*** THE INPUT

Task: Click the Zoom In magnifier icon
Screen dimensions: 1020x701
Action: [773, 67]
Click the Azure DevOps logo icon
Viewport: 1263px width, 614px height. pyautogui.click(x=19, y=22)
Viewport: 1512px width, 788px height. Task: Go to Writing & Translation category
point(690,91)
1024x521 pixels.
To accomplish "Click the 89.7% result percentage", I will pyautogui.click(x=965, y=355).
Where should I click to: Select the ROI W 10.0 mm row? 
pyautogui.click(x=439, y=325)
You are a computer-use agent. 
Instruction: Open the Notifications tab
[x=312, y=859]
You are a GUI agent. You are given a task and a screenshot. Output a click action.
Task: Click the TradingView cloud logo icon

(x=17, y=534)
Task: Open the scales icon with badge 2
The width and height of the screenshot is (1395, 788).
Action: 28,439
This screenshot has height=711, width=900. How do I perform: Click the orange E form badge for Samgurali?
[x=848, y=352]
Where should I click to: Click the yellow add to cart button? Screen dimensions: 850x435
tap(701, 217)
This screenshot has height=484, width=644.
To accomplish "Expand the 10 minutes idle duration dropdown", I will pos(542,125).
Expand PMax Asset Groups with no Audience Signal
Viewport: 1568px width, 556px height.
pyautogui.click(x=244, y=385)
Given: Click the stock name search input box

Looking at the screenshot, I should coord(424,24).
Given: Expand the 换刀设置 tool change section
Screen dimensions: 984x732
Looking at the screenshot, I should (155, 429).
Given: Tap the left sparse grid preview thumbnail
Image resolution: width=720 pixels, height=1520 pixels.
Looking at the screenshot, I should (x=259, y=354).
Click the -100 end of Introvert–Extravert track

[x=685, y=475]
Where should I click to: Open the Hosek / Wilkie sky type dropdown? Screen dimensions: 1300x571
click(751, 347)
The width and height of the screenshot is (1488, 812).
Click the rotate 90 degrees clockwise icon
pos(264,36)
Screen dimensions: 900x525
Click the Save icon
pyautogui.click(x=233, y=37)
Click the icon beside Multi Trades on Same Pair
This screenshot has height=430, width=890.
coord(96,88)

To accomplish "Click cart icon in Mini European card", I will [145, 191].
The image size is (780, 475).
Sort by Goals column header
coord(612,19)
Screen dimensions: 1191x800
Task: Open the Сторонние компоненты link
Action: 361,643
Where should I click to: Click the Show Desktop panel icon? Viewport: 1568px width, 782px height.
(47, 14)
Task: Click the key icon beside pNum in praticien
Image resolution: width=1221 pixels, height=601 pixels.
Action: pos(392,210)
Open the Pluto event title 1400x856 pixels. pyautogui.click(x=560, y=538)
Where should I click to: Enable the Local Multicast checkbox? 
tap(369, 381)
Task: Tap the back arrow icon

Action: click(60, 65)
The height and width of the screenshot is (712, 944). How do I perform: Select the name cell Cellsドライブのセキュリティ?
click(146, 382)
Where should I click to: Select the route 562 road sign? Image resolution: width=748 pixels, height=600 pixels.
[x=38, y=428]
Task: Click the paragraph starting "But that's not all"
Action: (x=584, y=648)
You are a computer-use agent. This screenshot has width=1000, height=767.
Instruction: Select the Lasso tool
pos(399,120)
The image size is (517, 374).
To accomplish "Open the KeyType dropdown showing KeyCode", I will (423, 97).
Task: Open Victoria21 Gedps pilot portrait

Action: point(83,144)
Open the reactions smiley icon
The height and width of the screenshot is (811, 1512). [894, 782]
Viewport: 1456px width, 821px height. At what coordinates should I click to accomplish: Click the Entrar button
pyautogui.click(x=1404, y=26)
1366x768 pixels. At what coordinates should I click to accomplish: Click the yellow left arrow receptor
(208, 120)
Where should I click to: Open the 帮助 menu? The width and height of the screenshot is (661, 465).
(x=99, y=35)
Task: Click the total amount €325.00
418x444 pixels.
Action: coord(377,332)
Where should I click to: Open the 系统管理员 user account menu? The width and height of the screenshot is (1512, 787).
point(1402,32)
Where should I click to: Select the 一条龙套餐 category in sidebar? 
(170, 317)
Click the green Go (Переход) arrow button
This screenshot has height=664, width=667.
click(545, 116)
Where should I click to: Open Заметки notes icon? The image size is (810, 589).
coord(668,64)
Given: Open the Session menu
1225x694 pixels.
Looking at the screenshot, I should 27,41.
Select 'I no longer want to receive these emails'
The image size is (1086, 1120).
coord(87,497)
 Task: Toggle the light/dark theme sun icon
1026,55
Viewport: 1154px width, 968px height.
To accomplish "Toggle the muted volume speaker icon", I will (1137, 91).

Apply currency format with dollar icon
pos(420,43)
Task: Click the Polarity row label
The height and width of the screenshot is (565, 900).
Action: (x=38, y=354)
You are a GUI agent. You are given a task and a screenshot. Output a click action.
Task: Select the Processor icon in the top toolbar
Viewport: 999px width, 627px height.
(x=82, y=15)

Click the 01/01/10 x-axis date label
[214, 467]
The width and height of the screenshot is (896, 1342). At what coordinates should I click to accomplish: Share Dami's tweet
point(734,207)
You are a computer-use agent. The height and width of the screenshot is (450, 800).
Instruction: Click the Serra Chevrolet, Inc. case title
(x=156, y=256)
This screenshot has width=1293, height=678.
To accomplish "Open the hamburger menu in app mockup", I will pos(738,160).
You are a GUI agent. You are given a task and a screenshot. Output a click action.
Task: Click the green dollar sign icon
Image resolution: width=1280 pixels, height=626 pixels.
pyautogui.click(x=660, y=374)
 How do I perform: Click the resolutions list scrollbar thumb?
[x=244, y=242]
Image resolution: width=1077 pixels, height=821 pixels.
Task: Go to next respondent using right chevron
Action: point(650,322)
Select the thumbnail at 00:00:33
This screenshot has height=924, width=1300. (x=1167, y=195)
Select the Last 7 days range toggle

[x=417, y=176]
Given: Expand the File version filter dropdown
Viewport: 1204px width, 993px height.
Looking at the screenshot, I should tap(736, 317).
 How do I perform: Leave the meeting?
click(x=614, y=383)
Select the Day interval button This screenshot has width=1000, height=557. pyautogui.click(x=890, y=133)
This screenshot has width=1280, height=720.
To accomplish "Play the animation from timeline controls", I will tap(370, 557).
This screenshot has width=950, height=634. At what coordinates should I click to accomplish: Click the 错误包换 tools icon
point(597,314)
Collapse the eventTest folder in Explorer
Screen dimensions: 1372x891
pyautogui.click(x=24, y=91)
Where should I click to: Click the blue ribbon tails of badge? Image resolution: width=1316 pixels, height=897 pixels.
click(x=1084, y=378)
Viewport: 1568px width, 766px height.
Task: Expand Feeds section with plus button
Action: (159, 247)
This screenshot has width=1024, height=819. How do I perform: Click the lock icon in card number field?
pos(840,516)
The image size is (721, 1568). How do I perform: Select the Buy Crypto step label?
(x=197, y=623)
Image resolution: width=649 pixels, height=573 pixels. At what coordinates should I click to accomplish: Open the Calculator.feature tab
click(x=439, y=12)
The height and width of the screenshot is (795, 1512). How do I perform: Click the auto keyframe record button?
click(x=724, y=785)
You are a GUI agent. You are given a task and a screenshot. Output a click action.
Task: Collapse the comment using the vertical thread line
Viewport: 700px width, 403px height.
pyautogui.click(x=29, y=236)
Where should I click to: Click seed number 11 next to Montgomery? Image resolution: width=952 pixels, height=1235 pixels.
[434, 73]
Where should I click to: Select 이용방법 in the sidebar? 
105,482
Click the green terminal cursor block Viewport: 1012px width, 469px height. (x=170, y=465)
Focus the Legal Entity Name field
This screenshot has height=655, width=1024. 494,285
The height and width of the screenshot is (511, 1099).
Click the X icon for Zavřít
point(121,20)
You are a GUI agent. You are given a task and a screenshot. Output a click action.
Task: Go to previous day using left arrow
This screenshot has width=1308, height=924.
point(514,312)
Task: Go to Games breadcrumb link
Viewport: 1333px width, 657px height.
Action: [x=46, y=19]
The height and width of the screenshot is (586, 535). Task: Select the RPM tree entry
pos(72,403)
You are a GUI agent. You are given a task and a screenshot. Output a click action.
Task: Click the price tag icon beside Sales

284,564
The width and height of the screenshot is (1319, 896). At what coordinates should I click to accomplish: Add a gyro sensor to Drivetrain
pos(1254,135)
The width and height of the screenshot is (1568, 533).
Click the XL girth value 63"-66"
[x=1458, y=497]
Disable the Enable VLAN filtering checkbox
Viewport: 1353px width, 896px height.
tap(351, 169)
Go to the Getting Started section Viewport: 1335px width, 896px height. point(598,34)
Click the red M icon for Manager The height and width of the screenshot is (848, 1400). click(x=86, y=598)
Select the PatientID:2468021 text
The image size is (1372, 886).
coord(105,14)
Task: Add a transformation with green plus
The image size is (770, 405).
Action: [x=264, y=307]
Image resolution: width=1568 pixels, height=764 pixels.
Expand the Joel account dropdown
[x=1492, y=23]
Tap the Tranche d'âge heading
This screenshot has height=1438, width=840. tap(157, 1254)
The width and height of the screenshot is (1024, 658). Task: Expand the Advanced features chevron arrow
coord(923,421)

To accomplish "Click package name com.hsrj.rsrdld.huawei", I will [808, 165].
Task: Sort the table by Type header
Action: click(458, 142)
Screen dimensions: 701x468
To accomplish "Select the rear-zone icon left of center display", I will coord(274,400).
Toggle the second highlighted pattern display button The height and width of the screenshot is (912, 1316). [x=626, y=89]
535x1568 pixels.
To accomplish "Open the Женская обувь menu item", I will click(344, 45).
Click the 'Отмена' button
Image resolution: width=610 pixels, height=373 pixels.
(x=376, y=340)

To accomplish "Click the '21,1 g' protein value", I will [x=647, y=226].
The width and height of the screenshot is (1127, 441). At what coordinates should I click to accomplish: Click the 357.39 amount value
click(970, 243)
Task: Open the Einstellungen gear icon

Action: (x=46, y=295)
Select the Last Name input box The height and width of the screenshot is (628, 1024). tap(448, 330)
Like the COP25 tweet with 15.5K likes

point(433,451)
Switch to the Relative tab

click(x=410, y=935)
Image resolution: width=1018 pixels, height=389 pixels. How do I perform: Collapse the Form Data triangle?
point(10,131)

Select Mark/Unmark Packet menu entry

******

● **YOUR INSTRUCTIONS**:
Look above for the line with "Click the XL" and the line with "Image resolution: width=1568", and reproduce exactly those two lines plus every line between, nothing more.

● **EXERCISE ANSWER**:
Click the XL girth value 63"-66"
[x=1458, y=497]
Disable the Enable VLAN filtering checkbox
Viewport: 1353px width, 896px height.
tap(351, 169)
Go to the Getting Started section Viewport: 1335px width, 896px height. point(598,34)
Click the red M icon for Manager The height and width of the screenshot is (848, 1400). click(x=86, y=598)
Select the PatientID:2468021 text
The image size is (1372, 886).
coord(105,14)
Task: Add a transformation with green plus
The image size is (770, 405).
Action: [x=264, y=307]
Image resolution: width=1568 pixels, height=764 pixels.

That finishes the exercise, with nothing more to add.